Gary Cottreau’s home in Tortola prior to Irma (left). Cottreau’s home in Tortola after Irma (right). The storm left rooms upstairs “a complete disaster.”
Gary Cottreau’s home in Tortola prior to Irma (left). Cottreau’s home in Tortola after Irma (right). The storm left rooms upstairs “a complete disaster.”

Gary Cottreau, a Wedgeport native, has lived in the Caribbean for two decades

A former Yarmouth County resident who experienced the fury of hurricane Irma says the areas impacted by the storm – including Tortola (the largest of the British Virgin Islands), where he lives – face a long recovery, but he says there are positive signs.

Gary Cottreau, a Wedgeport native who has lived in the Caribbean for two decades, also says he has been touched by the support he has received from his native village. A benefit for him and his family was held recently at the Wedgeport legion hall.

“The support from family and friends around Nova Scotia has been amazing,” Cottreau said. “It puts a smile on my face and brings a tear to my eye, knowing that so many people are thinking of you and wishing you well.”

The monstrous, category 5 hurricane killed four people in the British Virgin Islands.

Cottreau and his family were not hurt.

Cottreau said he was still dealing with the insurance company regarding his house and business. Since the storm – and what it did to their home -- his wife and children have been staying in England, where his wife is from. Cottreau has remained on the island.

Cottreau runs a catamaran charter service that offers day cruises. One of his vessels was OK after Irma, but the other was underwater.

Gary Cottreau, formerly of Wedgeport, first sailed to the Caribbean 24 years ago and has lived there full-time for 20 years.

Describing Irma on his Facebook page, Cotteau said the first half of the storm was bad enough, but it was nothing like the second half.

“I was outside during the eye, re-secured a few things around the house, said hi to the neighbours and (went) back inside for round two,” he wrote. He and his family and some pets were in the back room of the house, he said, “and the noise was incredible, both wind and loud crashing sounds.”

▶ **Written exercise A**
Rename "hurricane" to "cyclone" in the Cottreau article between "A former Yarmouth" and "were not hurt.", inclusive, and write out that stretch.
▶ **Written exercise B**
What kind of business does Cottreau run, according to the Cottreau article?
▶ **Written exercise C**
Please pick up the Cottreau article after its last sentence and keep it going.
The data has no connection to the Cottreau article.

▶ **Record list**
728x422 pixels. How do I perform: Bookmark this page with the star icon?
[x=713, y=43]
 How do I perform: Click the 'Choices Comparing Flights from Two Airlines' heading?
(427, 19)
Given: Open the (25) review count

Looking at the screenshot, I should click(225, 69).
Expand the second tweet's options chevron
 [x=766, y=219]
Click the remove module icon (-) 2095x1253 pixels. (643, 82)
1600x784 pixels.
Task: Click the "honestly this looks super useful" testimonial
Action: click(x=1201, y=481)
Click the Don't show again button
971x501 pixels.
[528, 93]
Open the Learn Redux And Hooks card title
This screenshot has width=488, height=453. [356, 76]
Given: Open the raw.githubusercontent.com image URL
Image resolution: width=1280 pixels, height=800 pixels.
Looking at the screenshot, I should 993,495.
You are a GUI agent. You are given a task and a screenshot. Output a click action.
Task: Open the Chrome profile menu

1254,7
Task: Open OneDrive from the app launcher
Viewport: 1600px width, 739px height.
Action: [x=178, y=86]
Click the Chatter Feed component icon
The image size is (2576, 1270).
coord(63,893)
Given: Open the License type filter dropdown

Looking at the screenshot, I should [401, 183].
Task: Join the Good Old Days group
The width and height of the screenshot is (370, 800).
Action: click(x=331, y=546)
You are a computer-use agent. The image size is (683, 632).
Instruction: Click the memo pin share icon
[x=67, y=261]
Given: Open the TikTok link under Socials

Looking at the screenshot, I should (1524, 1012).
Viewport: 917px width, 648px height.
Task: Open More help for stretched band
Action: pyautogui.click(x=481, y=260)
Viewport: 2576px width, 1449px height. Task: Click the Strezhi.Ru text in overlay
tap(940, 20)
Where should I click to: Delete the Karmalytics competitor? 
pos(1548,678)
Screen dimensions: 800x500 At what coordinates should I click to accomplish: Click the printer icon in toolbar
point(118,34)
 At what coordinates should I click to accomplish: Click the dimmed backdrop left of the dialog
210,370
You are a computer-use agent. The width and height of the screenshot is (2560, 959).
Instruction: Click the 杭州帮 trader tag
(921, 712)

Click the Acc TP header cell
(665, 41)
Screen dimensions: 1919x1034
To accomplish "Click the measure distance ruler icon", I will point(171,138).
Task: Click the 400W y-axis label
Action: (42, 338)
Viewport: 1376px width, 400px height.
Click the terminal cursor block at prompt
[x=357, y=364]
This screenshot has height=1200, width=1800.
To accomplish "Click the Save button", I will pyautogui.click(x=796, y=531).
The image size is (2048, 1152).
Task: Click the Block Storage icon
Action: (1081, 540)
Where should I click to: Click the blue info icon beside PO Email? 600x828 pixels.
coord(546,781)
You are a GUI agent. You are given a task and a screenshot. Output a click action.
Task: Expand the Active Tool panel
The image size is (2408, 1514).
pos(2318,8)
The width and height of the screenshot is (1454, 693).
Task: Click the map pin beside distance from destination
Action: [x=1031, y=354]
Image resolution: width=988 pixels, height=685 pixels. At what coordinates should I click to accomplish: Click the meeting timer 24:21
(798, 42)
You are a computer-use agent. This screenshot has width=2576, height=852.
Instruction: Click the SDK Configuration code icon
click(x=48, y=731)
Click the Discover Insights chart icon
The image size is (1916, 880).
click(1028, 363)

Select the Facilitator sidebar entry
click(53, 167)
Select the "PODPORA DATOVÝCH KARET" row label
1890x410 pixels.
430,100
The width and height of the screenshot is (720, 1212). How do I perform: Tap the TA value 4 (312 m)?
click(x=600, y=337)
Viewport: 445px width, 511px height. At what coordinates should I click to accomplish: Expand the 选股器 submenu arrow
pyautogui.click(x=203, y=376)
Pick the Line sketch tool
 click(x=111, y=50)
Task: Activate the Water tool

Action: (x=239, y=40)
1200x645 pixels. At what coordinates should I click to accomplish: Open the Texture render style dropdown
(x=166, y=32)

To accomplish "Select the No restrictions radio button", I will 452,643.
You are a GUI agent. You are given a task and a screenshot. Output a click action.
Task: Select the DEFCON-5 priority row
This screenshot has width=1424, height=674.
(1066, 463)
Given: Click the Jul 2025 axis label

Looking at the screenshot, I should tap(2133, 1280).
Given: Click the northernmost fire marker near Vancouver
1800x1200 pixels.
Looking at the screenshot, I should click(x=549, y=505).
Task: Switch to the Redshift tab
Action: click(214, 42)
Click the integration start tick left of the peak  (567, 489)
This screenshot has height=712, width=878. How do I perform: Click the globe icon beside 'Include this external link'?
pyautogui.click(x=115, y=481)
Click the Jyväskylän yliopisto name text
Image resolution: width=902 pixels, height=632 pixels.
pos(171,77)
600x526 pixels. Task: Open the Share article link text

▶ **Written response A**
A former Yarmouth County resident who experienced the fury of cyclone Irma says the areas impacted by the storm – including Tortola (the largest of the British Virgin Islands), where he lives – face a long recovery, but he says there are positive signs.

Gary Cottreau, a Wedgeport native who has lived in the Caribbean for two decades, also says he has been touched by the support he has received from his native village. A benefit for him and his family was held recently at the Wedgeport legion hall.

“The support from family and friends around Nova Scotia has been amazing,” Cottreau said. “It puts a smile on my face and brings a tear to my eye, knowing that so many people are thinking of you and wishing you well.”

The monstrous, category 5 cyclone killed four people in the British Virgin Islands.

Cottreau and his family were not hurt.

▶ **Written response B**
A catamaran charter service that offers day cruises.

▶ **Written response C**
After about three hours, he said, he was able to look around the house, surprised to see most lower-level windows intact, “but my heart sank when I went upstairs to our bedrooms and I could see the sky. The rooms were a complete disaster.”

Cottreau – who has been staying at a friend’s house since Irma – later provided an update on the recovery effort, saying everyday they were seeing improvements with roads, fewer lineups for gasoline and more food in the stores.

“Many people have left the island so it is easier for government to make repairs,” he said. “Power is being restored to some buildings in the main town, but it will still be a couple of months before we see it at our house.”

The friend’s home where he has been staying suffered little storm damage, Cottreau said, adding that he has a generator and is doing alright. (The owners of the residence where he’s staying for now are in the U.K., he said.)

“I can see my house from here and every day I go to the house and do a few things,” he said.

One of the things that has struck Cottreau is how much greener the island has been getting since the storm, which he says is encouraging.

Referring to the recovery work, he said there is “a long road ahead, but we’re getting there.”